Start of Text excerpt
Cardiovascular Disease, Diabetes and Obesity
Cardiovascular disease, type 2 diabetes, and obesity all arise from an interplay of an individual’s genetic make-up with their behaviour and environment. The growing trend of urbanisation, changing diet and reducing physical activity, coupled with increasing life expectancy means that the impact of cardiovascular disease and diabetes is a growing concern, especially in parts of the world where health resources are scarce.
In addition, the combination of environmental factors, diminishing air quality, and increasing consumption of tobacco are adding to the burden of respiratory disease in parts of the world where public health knowledge and regulations may not be a priority.
The urban setting, where over 50% of the world now resides, often originates from spontaneous and unplanned growth. Planning for mobility, exercise, recreation, water and sanitation is often lacking and a contributing factor of ill health. The Centre for Global Health Research aims to inform and promote an urban environment more supportive of health and healthy behaviours.
Around 75% of all deaths from NCDs, and 82% of ‘premature’ deaths (i.e. before the age of 70), occur in low and middle income countries.
The MRC Epidemiology Unit is a partner in the Wellcome Trust–Cambridge Centre for Global Health Research and is developing a portfolio of work aimed at contributing to the prevention and control of non-communicable disease in low and middle income countries through intervening on the underlying determinants of physical inactivity and unhealthy diets.
Our approach builds on techniques, methods and expertise developed across our research programmes and at the Centre for Diet and Activity Research (CEDAR). We have a number of international collaborations in low and middle income countries, including in sub-Saharan Africa, Latin America, the Caribbean, the Middle East, South and South East Asia, and China. In collaboration with partner institutions in these regions, we have four main goals:
Measuring behaviours. We will measure current levels and trends in physical activity and die using combinations of objective and subjective methods. We will estimate the contribution of these behaviours to NCD illness and mortality, including their contribution relative to smoking and excess alcohol consumption.
Investigating determinants. We will investigate the social, environmental, economic and other factors that influence diet and physical activity behaviours. This will be achieved through a combination of observational and intervention studies. The evaluation of ‘natural experiments’ will play an important role in identifying determinants of diet and physical activity and in evaluating the impact of policy measures.
Informing intervention. We will inform and evaluate interventions and policies designed to modify the determinants of diet and physical activity. We will use public health modelling to estimate the health impact and interaction of different interventions.
Building capacity. We will support researchers in low and middle income countries to undertake research and guide policy. We will establish a research capacity building network with collaborating institutions. A research capacity building network will be established between all collaborating institutions. Activities will include joint PhD supervision, post-doctoral training, provision of short courses, and staff and student exchanges.
End of Text excerpt
Start of Listed entries
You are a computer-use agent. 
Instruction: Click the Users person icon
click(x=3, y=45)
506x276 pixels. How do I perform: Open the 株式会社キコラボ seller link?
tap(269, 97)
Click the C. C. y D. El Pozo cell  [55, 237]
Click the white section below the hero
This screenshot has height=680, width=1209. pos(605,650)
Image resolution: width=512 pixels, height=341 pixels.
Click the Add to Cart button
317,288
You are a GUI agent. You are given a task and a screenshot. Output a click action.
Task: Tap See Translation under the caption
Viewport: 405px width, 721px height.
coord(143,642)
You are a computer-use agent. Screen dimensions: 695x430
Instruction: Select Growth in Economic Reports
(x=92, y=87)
End of Listed entries
Start of Listed entries
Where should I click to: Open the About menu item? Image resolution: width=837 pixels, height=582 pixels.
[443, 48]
End of Listed entries
Problem description> Can you repeat, word for word, the part of the text on cardiovascular disease, diabetes and obesity above from "The urban setting, where" to "and healthy behaviours."?

Exercise answer>
The urban setting, where over 50% of the world now resides, often originates from spontaneous and unplanned growth. Planning for mobility, exercise, recreation, water and sanitation is often lacking and a contributing factor of ill health. The Centre for Global Health Research aims to inform and promote an urban environment more supportive of health and healthy behaviours.